Night two’s performance of On My Way saw the smallest crowd of the three, mostly due to confusion about the early start time (6:30 instead of 8 pm). This time, the giveaway box was covered in On My Way shirts, and Kweller appeared in a wolf hat—a nod to the wolves on the album’s cover. Of the three, On My Way is perhaps Kweller’s weakest album, but its rawness does make it a perfect candidate for live performance. Highlights on the album are the boisterous sing-along “Hospital Bed” and the cozy ode to Brooklyn, “My Apartment”. These songs are still standouts live, but so are the hard rockers “The Rules” and “Ann Disaster”.
The Chapin Sisters, a sister trio whose harmonies could make even Britney Spears’ “Toxic” sound eerily beautiful, opened on the third and final night before lending way to the final installment in Kweller’s triptych. Ben Kweller is the hardest album to recreate live because the singer did all the instrumentation himself. As such, Kweller enlisted audience participation for the triangle solo in the catchy “Magic”. The teenage girl who claimed to know the part was clearly lying—or was so nervous that she forgot it—and, instead of chiming in periodically, banged the instrument throughout the song, adding an unfortunate distraction. Then again, that’s part of the spontaneity of live performances. If I want a perfect version, I can listen to it at home.
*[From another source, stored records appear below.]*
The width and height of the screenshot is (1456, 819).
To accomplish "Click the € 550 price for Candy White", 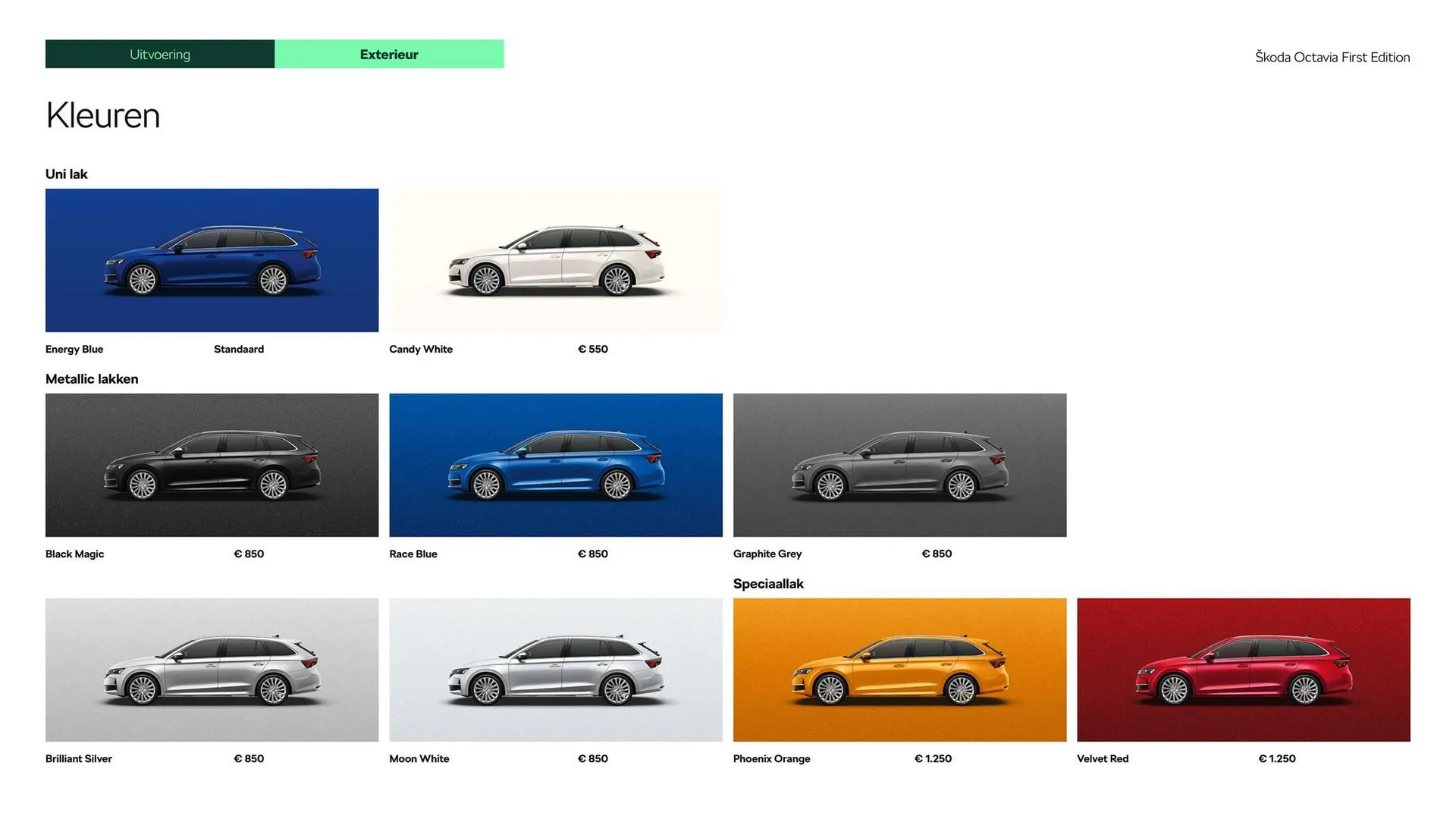I will tap(593, 349).
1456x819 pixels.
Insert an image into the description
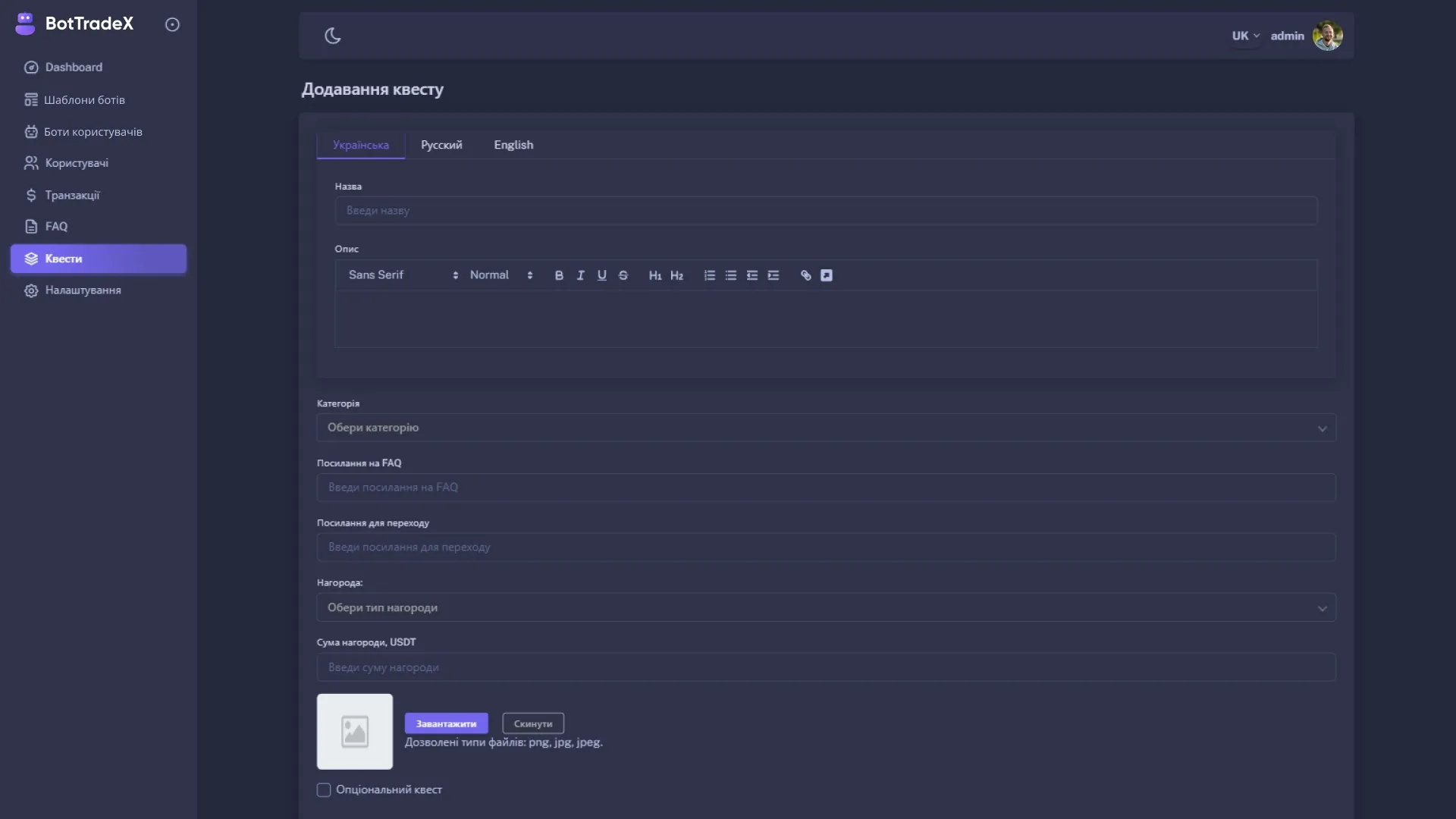coord(827,275)
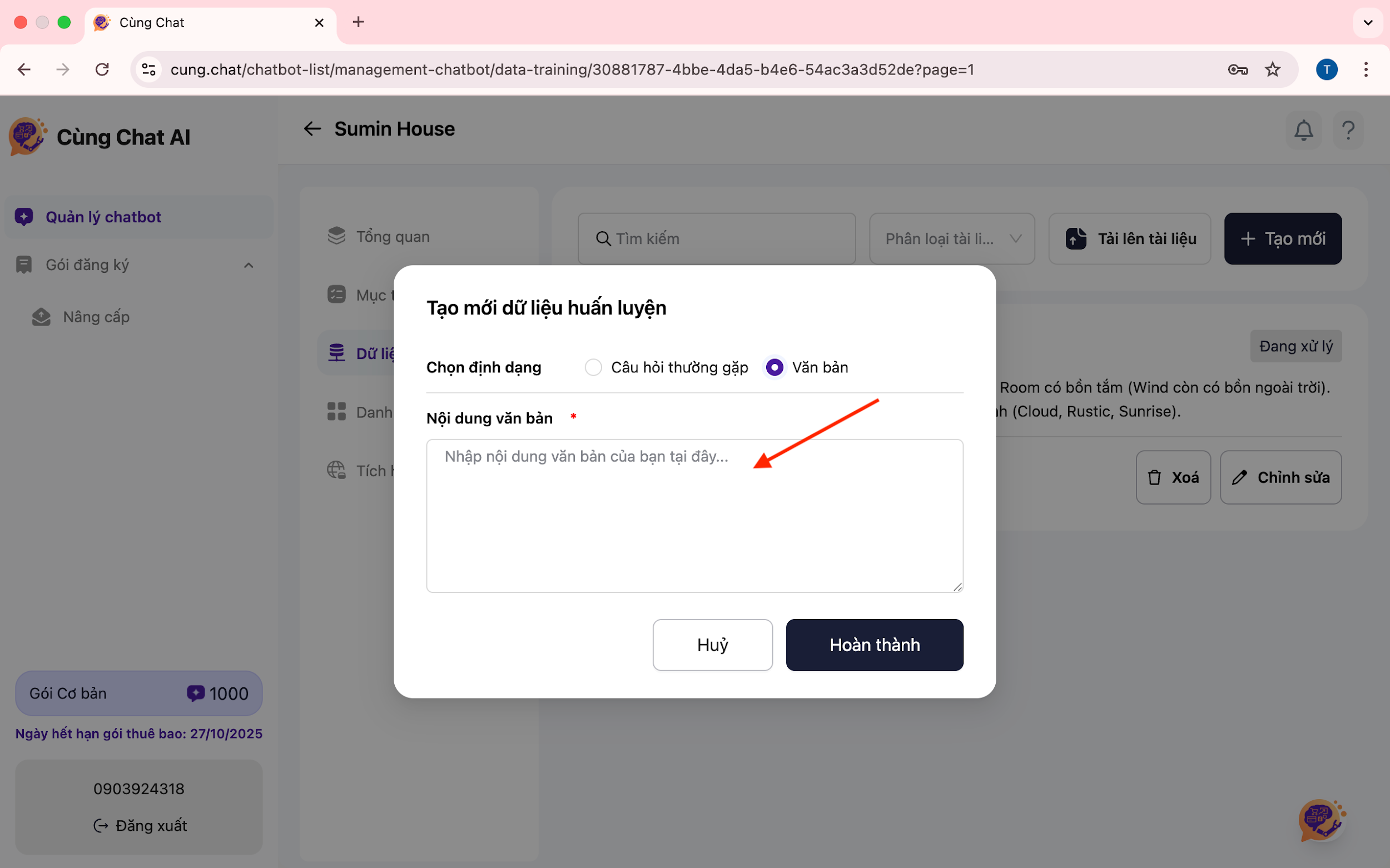Viewport: 1390px width, 868px height.
Task: Select the 'Văn bản' radio button
Action: (x=775, y=367)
The party favors from the BK box were bandanas, no doubt so that fans could imitate Kweller’s look on the album’s cover. The audience picked out the encore songs again, but, after a band huddle, the boys decided to add a fourth tune—a band version of “On My Way”—which Kweller usually plays alone. There’s something to be said for hearing a song exactly as it’s played on an album, but his bandmates did add a fullness to the normally acoustic ballad. Kweller then played new song “Fight”—an amusing trucker tune—for the third night in a row. (By this point, most in the audience had learned the words.) “Walk on Me” followed, before fan favorite/college student anthem “Wasted and Ready” closed the night.
Afterwards, there was a pizza party downstairs for those who had bought tickets to the entire series. After three nights in the intimate venue, fans chatted with Kweller and his bandmates like old friends. Of course, it wasn’t just the artist himself that we’d had the chance to cozy up to: hearing the albums consecutively and in their entirety had given us the chance to explore the ways in which Kweller has grown as an artist. Each album has a distinct feel—Sha Sha is silly, On My Way is rocking, and Ben Kweller is introspective—and, taken together, they offer a portrait of his progression. Not to say that regular concerts and modern mixes are without merit, but, still, try getting that from a randomized playlist.